Intracellular antioxidant glutaredoxin controls cell proliferation and survival. Based on the active site, structure, and conserved domain motifs, it is classified into two classes. Class I contains dithiol Grxs with two cysteines in the consensus active site sequence CXXC, while class II has monothiol Grxs with one cysteine residue in the active site. Monothiol Grxs can also have an additional N-terminal thioredoxin (Trx)-like domain. Previously, we reported the characterization of Grx1 from Hydra vulgaris (HvGrx1), which is a dithiol isoform. Here, we report the molecular cloning, expression, analysis, and characterization of another isoform of Grx, which is the multidomain monothiol glutaredoxin-3 from Hydra vulgaris (HvGrx3). It encodes a protein with 303 amino acids and is significantly larger and more divergent than HvGrx1. In-silico analysis revealed that Grx1 and Grx3 have 22.5% and 9.9% identical nucleotide and amino acid sequences, respectively. HvGrx3 has two glutaredoxin domains and a thioredoxin-like domain at its amino terminus, unlike HvGrx1, which has a single glutaredoxin domain.
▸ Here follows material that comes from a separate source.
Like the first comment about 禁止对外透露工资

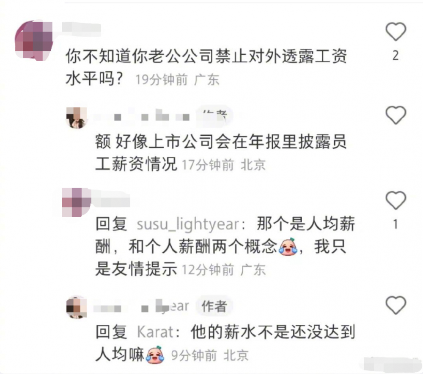(396, 32)
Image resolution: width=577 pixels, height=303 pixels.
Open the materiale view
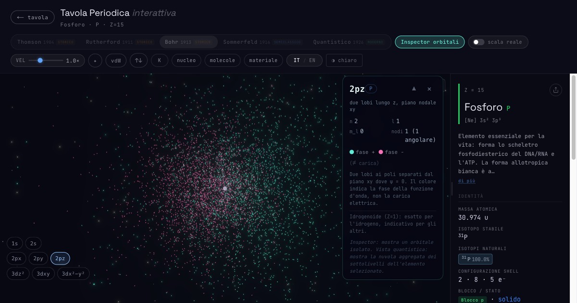click(x=263, y=61)
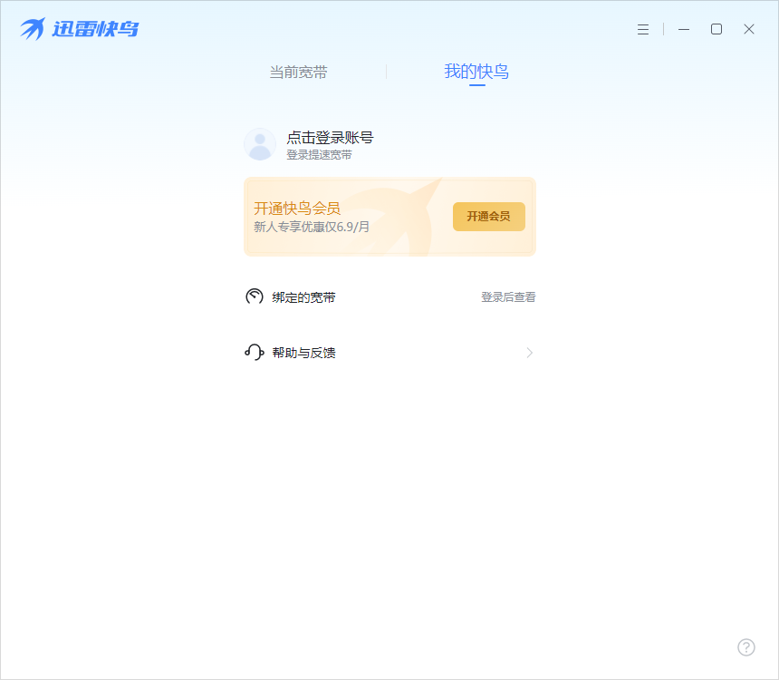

Like other monothiol glutaredoxins, HvGrx3 failed to reduce glutathione-hydroxyethyl disulfide. In the whole Hydra, HvGrx3 was found to be expressed all over the body column, and treatment with H2O2 led to a significant upregulation of HvGrx3. When transfected in HCT116 (human colon cancer cells) cells, HvGrx3 enhanced cell proliferation and migration, indicating that this isoform could be involved in these cellular functions. These transfected cells also tolerate oxidative stress better.

Abstract Image

从二倍体水螅中鉴定和表征多域单硫醇谷胱甘肽 3。
细胞内抗氧化剂谷胱甘肽控制着细胞的增殖和存活。根据活性位点、结构和保守结构域基序,谷胱甘肽可分为两类。第一类包含二硫代谷胱甘肽,其活性位点序列 CXXC 中有两个半胱氨酸;第二类包含单硫代谷胱甘肽,其活性位点中有一个半胱氨酸残基。单硫醇 Grxs 还可以有一个额外的 N 端硫代毒素(Trx)样结构域。以前,我们曾报道过粗毛水螅的 Grx1(HvGrx1)的特征,它是一种二硫醇异构体。在这里,我们报告了 Grx 的另一种同工型的分子克隆、表达、分析和特征描述,即来自粗毛水螅的多域单硫醇谷胱甘肽毒素-3(HvGrx3)。它编码的蛋白质有 303 个氨基酸,比 HvGrx1 大得多,差异也更大。通过内嵌分析发现,Grx1 和 Grx3 分别有 22.5% 和 9.9% 相同的核苷酸和氨基酸序列。HvGrx3 有两个谷拉糖苷酶结构域,氨基末端有一个类似硫代毒素的结构域,而 HvGrx1 只有一个谷拉糖苷酶结构域。与其他单硫醇谷胱甘肽一样,HvGrx3 也不能还原谷胱甘肽-羟乙基二硫化物。在整个水螅中,HvGrx3 在整个体柱中都有表达,用 H2O2 处理会导致 HvGrx3 的显著上调。转染 HCT116(人类结肠癌细胞)细胞后,HvGrx3 增强了细胞的增殖和迁移,表明该同工酶可能参与了这些细胞功能。这些转染细胞还能更好地耐受氧化应激。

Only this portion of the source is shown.